Julie Alberto est étudiante dans le cadre du cours DRT 6929O
Alors que les grandes maisons de production se dotent de techniques très poussées pour surveiller les réseaux de partage de fichiers, seuls les Fournisseurs d’Accès à Internet sont capables d’établir la correspondance entre une adresse IP et son propriétaire. Dans une décision du 4 février 2010, la Cour fédérale d’Australie établit un précédent et protège les FAI contre un durcissement des copyrights.
En 2008, pas moins de trente-quatre maisons de production américaines, représentées par l’AFACT (Australian Federation Against Copyright Theft), reprochent au fournisseur d’accès iiNet d’autoriser le téléchargement illégal sur son réseau. Dans les faits, iiNet refuse d’appliquer des mesures de sanction contre les utilisateurs qui violent les droits d’auteur, conformément à la liste de noms que lui a transférée l’AFACT. Au nom du respect des droits d’auteur, les majors exigeaient que la connexion des récidivistes soit coupée. De son côté, iiNet résiste pour ne pas se voir imposer un terrible fardeau de gendarme, autant juridique qu’économique. Selon lui, son métier ne consiste qu’à fournir les moyens matériels pour établir les connexions Internet et les flux d’informations. Les services de iiNet ne sont pas jugés contraires aux droits d’auteur :
« iiNet is not responsible if an iiNet user chooses that system to bring about copyright infringement. [20] The law recognises no positive obligation on any person to protect the copyright of another ».
Car selon le juge Denis Cowdroy, iiNet ne fournit pas le moyen de l’infraction, mais seulement une condition préalable à sa réalisation. Le juge distingue l’accès au réseau et l’utilisation que les internautes en font, notamment par l’intermédiaire des sites de BitTorrent :
« I find that the mere provision of access to the internet is not the ‘means’ of infringement. […]iiNet has no control over the BitTorrent system and is not responsible for the operation of the BitTorrent system ».

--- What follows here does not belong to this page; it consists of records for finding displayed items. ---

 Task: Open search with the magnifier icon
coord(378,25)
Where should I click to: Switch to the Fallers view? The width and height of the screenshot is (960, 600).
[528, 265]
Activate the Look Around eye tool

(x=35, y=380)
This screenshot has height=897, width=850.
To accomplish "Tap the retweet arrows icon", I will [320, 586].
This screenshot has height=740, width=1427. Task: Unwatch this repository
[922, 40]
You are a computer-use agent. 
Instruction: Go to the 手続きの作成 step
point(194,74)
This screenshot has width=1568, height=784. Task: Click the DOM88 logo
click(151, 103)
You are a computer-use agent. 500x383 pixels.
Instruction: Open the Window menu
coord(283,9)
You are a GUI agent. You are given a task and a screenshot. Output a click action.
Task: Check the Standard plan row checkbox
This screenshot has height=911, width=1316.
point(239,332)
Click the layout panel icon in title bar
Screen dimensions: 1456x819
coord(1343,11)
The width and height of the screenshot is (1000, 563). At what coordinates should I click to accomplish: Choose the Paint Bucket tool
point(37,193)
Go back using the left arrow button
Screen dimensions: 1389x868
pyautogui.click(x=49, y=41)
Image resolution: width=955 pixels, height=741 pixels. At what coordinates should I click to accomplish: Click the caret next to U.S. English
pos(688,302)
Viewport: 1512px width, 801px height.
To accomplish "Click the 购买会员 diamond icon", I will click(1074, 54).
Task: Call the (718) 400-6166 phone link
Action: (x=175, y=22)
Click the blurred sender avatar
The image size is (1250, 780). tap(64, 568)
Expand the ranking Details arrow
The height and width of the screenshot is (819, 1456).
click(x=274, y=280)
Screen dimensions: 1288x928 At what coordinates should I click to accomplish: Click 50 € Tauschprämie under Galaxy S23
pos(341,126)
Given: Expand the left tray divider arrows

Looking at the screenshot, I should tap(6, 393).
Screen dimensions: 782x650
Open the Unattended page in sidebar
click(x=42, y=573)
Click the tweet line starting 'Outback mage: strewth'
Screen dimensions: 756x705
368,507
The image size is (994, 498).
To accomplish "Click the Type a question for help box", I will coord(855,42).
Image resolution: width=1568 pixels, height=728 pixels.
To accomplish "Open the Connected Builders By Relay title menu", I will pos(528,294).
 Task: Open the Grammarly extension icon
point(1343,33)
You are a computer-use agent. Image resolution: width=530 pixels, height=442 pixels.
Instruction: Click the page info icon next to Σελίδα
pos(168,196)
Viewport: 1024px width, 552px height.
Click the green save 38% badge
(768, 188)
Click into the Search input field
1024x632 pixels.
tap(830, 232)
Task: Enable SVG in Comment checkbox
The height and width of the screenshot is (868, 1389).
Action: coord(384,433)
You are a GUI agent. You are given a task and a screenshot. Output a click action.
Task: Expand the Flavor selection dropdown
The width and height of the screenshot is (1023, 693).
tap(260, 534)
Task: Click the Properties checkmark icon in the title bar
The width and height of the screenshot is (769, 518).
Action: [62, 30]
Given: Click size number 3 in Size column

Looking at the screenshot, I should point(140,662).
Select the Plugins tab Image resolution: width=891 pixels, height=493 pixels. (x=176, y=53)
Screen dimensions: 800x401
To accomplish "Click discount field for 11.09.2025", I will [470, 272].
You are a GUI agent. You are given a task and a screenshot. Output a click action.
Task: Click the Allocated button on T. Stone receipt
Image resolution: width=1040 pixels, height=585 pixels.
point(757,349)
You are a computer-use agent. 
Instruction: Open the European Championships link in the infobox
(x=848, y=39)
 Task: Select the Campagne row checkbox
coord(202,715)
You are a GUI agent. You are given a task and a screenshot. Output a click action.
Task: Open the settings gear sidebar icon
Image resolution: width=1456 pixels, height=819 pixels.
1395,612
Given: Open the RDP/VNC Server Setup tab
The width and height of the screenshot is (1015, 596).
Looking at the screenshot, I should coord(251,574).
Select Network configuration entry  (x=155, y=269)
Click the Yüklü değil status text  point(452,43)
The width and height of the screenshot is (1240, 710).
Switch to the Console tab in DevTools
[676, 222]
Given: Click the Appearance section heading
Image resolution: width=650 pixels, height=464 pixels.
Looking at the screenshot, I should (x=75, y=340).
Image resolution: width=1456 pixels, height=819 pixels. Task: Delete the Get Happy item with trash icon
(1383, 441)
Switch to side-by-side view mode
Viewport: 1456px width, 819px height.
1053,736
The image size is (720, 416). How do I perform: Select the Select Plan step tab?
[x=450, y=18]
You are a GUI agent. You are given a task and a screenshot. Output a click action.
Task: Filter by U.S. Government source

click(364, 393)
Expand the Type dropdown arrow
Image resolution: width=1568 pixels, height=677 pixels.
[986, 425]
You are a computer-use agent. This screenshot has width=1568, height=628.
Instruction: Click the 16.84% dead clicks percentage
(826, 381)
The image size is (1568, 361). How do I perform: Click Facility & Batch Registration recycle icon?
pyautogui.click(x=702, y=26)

Le prestataire de services australien iiNet n’est donc pas responsable des actes frauduleux de ses clients. La décision consacre le statut de simple intermédiaire du FAI et l’exempt ainsi de la charge de surveiller le réseau pour le compte des ayants droit. Au-delà de la responsabilité du FAI, le juge protège la vie privée des internautes et rappelle qu’un mandat judiciaire est nécessaire pour obtenir des informations personnelles les concernant et pouvant les mettre en cause. Cette décision fédère les FAI contre une surprotection des droits d’auteur. Elle intervient dans un contexte où de plus en plus d’Etats choisissent d’adopter des mesures de régulation pour faire appliquer les droits d’auteur. Le rôle du FAI devient donc crucial dans la mise en œuvre de ces lois.
Cette décision est d’autant plus importante qu’elle précède celle de la Cour européenne de justice relative à des faits similaires, sur une question préjudicielle de la Cour d’appel de Bruxelles. Entre protection de la vie privée et défense des droits d’auteur, la Cour devra statuer habilement pour préserver deux domaines du droit qui sont désormais en concurrence.